You should read up on cycling your carb intake and see how that works out for you. 

It could potentially speed your progress and relieve your hunger issues at the same time

Worth a look anyway...


----------



## BoneCrusher (Jun 5, 2007)

You need a dietary overhaul.  What tool did you use to determine your over all caloric needs?


----------



## DontStop (Jun 5, 2007)

I didn't use any tools. 1200 is kind of where i have always been at...I didnt pay attention to macro nutrients then then i do now though.


----------



## BoneCrusher (Jun 5, 2007)

Go here and fill in the blanks with honest data.  See what ya get ...


----------



## DontStop (Jun 5, 2007)

hmm
the amount of calories it told me to eat is about the amount i was eatinbg when i gained 10lbs. I'm scared to up my calories because my body puts on weight like nothing.


----------



## Double D (Jun 5, 2007)

It says 4300 calories is my base.......thats a bit high, but somewhat close.


----------



## tucker01 (Jun 5, 2007)

Probably cause your metabolism has gone in the shitter from eating so little.


----------



## DontStop (Jun 5, 2007)

thats how much it said i should eat


----------



## Double D (Jun 5, 2007)

DontStop said:


> thats how much it said i should eat



It said you should eat 4300 calories?


----------



## tucker01 (Jun 5, 2007)

1200 cals a day?


----------



## DontStop (Jun 5, 2007)

yah it said i should eat 4329


----------



## tucker01 (Jun 5, 2007)

What was your inputs

me at 31 6'1 230 and active was 3600


----------



## Double D (Jun 5, 2007)

I am 5 foot 10 at 215 and mine was like 4300......I wrote in about 30 mins a day of weights, hour a day of softball, and an hour of walking or so.....(I think)


----------



## tucker01 (Jun 5, 2007)

I put you in at 18 5'7" and 120 and very active and it said 2900 or around abouts.


----------



## DontStop (Jun 5, 2007)

I'm not 120. and I'm 5 foot 8.
I dont even know how much i weight to be blatantly honest**. I know for sure i'm about 10 lbs heavier now then i am in that one tummy shot, and i didnt even know how much i weighed there


----------



## DontStop (Jun 5, 2007)

You lead a very active lifestyle, and participate in the following exercise:
     45 minutes of   running, 6.7 mph (9 min/mile)
     50 minutes of   weight lifting, vigorous effort
     15 minutes of   walking, 4.0 mph, level ground, very brisk


----------



## Double D (Jun 5, 2007)

Huh.....I noticed you took your pictures down?


----------



## DontStop (Jun 5, 2007)

yes
"they were suggestive" apparently


----------



## BoneCrusher (Jun 5, 2007)

*Calories Burned Report*

  You are a 47 year old man, 72.0 inches tall, with a current weight of 230.0lbs. You lead a very active lifestyle, and participate in the following exercise:
*(I divided my lifting & MMA in half to get an ag. daily total)*
60 minutes of   weight lifting, vigorous effort
60 minutes of   judo, jujitsu, karate, kick boxing, tae kwan do

*Your Calories Burned*

Daily Energy Expenditure:                                                                                                             4105 kcal                                                                                                                                                      (       17187  kJ)                                                                                                                                  
Additional Calories from Exercise:                                                               + 1875.0 kcal                                                                                           (       7850  kJ)                                                                                                                                              

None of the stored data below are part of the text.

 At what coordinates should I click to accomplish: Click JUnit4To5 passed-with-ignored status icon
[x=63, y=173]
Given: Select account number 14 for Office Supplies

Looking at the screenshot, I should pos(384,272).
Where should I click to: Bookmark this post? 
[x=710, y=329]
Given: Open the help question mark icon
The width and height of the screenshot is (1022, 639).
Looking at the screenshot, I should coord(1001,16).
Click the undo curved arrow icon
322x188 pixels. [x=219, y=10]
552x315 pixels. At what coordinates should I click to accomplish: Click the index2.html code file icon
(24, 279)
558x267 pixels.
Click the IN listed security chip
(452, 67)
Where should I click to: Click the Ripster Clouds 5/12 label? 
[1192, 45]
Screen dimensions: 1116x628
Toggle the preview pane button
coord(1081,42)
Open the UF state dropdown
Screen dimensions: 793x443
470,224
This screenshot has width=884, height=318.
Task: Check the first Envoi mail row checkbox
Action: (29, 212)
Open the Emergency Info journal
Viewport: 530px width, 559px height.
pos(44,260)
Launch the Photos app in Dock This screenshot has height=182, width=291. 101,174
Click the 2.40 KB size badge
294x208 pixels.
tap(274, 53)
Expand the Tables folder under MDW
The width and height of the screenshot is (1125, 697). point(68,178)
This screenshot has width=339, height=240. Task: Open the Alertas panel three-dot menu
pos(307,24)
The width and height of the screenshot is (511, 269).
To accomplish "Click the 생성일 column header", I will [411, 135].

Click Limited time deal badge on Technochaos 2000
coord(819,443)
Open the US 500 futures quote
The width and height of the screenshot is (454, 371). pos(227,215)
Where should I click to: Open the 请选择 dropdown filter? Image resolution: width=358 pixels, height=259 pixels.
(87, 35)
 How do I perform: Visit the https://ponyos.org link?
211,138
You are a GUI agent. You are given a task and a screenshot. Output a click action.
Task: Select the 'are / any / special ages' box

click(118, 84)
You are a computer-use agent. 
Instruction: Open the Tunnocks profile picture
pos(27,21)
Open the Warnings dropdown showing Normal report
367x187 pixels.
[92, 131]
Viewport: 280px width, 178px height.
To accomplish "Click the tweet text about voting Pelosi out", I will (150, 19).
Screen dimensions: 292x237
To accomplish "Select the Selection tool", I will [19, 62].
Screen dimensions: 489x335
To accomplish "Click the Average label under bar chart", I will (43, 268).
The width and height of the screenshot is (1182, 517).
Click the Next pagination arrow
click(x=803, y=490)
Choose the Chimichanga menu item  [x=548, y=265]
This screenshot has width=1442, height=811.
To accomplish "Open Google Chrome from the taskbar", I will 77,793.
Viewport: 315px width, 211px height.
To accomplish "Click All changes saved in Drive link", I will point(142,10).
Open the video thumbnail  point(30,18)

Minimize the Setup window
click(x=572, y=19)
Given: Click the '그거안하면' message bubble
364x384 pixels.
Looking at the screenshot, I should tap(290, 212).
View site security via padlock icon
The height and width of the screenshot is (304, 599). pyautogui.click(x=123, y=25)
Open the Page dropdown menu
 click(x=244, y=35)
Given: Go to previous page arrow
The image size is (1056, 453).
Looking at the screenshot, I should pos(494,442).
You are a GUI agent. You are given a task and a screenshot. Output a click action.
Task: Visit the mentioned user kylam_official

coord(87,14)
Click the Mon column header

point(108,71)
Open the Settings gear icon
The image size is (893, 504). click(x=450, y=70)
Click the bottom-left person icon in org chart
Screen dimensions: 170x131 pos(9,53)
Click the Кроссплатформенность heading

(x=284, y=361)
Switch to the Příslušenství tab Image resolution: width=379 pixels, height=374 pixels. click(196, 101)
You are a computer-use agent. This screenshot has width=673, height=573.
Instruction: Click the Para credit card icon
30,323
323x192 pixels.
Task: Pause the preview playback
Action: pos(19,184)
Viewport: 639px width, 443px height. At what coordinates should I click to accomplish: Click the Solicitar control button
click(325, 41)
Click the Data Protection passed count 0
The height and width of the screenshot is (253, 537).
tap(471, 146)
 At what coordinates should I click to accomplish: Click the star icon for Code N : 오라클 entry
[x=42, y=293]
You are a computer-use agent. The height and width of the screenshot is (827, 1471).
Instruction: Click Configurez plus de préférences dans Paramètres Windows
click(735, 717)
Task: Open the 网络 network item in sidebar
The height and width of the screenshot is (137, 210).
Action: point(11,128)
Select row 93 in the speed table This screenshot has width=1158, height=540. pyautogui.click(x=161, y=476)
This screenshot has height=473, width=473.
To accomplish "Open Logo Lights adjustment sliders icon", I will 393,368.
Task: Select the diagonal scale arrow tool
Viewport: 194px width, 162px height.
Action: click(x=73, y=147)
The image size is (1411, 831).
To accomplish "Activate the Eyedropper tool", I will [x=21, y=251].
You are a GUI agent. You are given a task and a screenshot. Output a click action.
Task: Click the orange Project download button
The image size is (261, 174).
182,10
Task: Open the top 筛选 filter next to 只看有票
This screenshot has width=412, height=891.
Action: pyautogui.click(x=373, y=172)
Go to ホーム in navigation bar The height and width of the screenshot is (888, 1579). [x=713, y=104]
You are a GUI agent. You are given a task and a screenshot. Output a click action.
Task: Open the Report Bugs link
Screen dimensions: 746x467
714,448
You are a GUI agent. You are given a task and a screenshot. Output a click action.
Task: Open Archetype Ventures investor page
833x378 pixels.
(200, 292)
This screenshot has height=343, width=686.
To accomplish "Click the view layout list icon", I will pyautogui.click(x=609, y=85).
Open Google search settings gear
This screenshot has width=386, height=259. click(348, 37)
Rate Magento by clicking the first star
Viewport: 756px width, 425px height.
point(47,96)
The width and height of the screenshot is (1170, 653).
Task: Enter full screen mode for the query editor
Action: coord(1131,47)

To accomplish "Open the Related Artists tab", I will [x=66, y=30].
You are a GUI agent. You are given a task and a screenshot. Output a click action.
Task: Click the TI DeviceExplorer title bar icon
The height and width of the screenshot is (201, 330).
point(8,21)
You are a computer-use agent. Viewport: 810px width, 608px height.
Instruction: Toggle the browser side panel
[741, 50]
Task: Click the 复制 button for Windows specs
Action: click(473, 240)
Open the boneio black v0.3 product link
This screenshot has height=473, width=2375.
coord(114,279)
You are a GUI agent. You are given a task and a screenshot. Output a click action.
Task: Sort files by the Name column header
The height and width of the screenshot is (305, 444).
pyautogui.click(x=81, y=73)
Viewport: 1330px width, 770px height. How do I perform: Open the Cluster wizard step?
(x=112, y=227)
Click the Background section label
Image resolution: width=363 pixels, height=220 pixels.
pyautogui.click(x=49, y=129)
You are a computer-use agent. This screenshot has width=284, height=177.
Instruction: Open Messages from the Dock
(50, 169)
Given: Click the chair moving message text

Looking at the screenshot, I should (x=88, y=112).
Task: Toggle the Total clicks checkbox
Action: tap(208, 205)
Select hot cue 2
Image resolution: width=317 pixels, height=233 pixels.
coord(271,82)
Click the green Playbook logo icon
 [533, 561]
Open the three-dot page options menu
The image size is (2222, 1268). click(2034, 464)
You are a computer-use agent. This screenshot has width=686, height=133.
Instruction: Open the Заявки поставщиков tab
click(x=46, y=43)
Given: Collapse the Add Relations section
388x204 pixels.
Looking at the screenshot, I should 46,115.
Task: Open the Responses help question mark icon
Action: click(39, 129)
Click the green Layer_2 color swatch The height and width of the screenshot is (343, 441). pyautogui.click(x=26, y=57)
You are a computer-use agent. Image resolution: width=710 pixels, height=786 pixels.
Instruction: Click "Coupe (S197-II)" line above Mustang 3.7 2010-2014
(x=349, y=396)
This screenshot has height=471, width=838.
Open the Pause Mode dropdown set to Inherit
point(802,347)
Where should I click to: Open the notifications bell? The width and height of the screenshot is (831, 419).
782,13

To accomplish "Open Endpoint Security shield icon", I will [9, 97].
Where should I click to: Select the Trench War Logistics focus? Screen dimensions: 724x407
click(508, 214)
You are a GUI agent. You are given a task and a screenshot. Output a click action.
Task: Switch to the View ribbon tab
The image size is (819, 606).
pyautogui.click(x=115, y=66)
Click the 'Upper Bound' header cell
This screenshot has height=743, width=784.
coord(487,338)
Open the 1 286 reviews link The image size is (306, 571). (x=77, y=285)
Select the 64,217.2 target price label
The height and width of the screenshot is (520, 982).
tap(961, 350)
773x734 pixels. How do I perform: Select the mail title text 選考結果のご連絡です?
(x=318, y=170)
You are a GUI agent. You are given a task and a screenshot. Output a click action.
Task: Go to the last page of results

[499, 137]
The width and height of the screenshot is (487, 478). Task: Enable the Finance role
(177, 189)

                                                                  Estimated Energy Requirement:                                                       *5980.0* kcal                                                                               (       25037  kJ)



EDIT:
I normally hit around 5500 a day


----------



## BoneCrusher (Jun 5, 2007)

IainDaniel said:


> I put you in at 18 5'7" and 120 and very active and it said 2900 or around abouts.


That was about my guesstimation too.  A little under 2800 calories of CLEAN foods.


----------



## MCx2 (Jun 5, 2007)

Nice, I'm right on target then for a cut. 

5'9" 205 somewhat active/weight training vigorous = *3528 k/cal

*I've been teetering between 3200-3400 lately. No wonder I feel so much better this time trying to drop some bodyfat.


----------



## danzik17 (Jun 5, 2007)

Wonder if I'm skirting on the low end then - probably around 2600-2700 according to that and I'm doing 1900-2000 cals.


----------



## Yanick (Jun 5, 2007)

ReproMan said:


> Nice, I'm right on target then for a cut.
> 
> 5'9" 205 somewhat active/weight training vigorous = *3528 k/cal
> 
> *I've been teetering between 3200-3400 lately. No wonder I feel so much better this time trying to drop some bodyfat.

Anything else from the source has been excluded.